Since receiving millions of dollars from National Institutes of Health grants, SciTech has raised $165,000 to finance the ongoing development costs. Further investments of $5M will be required and are currently being raised to support the clinical trial to fully confirm the active drug’s potential. The National Cancer Institute (NCI) is supporting this effort by providing SciTech with the required amounts of fenretinide for use in the clinical trial. This commitment reduces our manufacturing costs by hundreds of thousands of dollars. The NCI is also supporting our efforts for an accelerated FDA approval, further saving us time and money. The combined resources plus funds raised from this campaign will position SciTech to raise the larger funding levels for the clinical trial.
If your Technology were to disappear in the “Valley of Death” funding gap, how might this impact society?
If SciTech is unable to validate its product’s potential as described above, it’s possible life saving or quality of life benefits would be lost for a whole host of cancer patients whose therapeutic options are limited. Since the drug’s safety and efficacy profile has already been established, not being able to determine its possibilities would be a great loss.
As per the words of our CEO, Earle Holsapple:
“Simply put, we have enabled fenretinide, an anticancer agent that has been under development and study for decades. We have combined fenretinide with a new, simple, safe delivery system that overcomes the shortcomings of earlier versions. The collection of decades of laboratory and clinical data make the case for fenretinide’s safety and efficacy. Its use was simply hindered by its inability to be uniformly absorbed by cells. SciTech’s drug/delivery system was designed to overcome this problem and finally enable the delivery of fenretinide, safely at the required dose levels. It simply kills cancer cells while not harming healthy cells. It has both therapeutic and preventive capabilities. It has been proven safe in thousands of patients. The prospect of not being able to bring this enormously promising drug to cancer sufferers is unthinkable.”
Earle has successfully served as CEO/COO of six profitable midsize companies. He developed and raised the initial funding for the SoftVueTM technology for Karmanos Cancer Institute, It is a novel breast cancer detection product now in clinical trials with Delphinus Medical Technologies, Inc.
Mike has close to 40 years of pharmaceutical industry experience that includes R&D, product development, sales & marketing, licensing & acquisitions. He is the President and Chief Operating Officer of Ferndale Pharma Group which comprises companies that specialize in the development, manufacture, marketing, sale and distribution of a wide variety of healthcare products including prescription and over-the counter drug products and medical devices.

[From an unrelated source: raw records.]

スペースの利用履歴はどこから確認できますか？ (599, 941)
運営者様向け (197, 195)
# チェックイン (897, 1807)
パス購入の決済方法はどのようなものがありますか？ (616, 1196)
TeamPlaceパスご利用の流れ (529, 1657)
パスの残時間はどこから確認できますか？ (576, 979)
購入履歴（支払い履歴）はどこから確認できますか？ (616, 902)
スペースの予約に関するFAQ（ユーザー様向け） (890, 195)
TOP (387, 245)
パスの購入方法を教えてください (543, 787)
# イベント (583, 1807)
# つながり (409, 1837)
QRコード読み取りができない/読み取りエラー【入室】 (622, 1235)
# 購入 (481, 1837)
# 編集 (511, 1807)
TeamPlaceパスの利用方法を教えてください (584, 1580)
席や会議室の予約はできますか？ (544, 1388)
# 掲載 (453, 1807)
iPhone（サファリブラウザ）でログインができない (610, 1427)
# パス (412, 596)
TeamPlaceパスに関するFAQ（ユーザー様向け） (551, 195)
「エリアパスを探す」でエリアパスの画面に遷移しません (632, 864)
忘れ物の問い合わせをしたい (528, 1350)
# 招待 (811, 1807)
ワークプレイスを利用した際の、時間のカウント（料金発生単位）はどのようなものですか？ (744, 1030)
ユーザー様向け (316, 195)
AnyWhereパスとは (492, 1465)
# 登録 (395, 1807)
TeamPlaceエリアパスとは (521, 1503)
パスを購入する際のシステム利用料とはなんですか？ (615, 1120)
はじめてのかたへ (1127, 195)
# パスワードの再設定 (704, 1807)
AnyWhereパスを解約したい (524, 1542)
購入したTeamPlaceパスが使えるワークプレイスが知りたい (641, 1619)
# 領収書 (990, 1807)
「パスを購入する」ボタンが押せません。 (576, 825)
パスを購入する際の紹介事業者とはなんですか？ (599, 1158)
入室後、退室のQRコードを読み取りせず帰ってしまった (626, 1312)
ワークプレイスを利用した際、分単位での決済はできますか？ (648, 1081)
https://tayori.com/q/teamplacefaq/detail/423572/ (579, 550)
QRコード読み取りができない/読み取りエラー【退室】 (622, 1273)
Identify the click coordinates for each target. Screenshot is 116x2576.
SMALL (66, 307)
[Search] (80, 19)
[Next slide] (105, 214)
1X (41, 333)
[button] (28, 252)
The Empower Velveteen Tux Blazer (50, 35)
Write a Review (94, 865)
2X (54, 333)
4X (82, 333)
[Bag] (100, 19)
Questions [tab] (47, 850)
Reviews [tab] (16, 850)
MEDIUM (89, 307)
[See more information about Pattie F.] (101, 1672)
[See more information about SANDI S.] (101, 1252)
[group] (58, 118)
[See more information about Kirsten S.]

Ralph is an accomplished pharmacologist and principal inventor of the SciTech drug delivery technology. He presently directs a multi-laboratory program at the NCI-Frederick, NIH, where he manages the effort to create innovative approaches for evaluating and developing new drug compounds. He has worked part-time supporting SciTech’s development, patenting and commercialization activities.
Dr. Al-Katib recently retired as the Director of the Van Elslander Cancer Center at St. John Providence Health where he remains head of the hematology department. He also is a professor at the Wayne State University School of Medicine. He has extensive clinical and management experience in overseeing clinical activities. He is a lymphoma specialist with extensive experience in running clinical trials including some of those for the well-known Michigan startup, ProNAi.
Lou has 20+ years experience in technology commercialization; Principal Advisor (PA) to the Los Angeles Regional Technology Alliance’s (Larta) Life Sciences Technology Group, a PA in the National Institutes of Health and National Science Foundation Commercialization Assistance Programs (NIH CAP & NSF CAP); Founder of MVS Solutions and Kollodis BioSciences.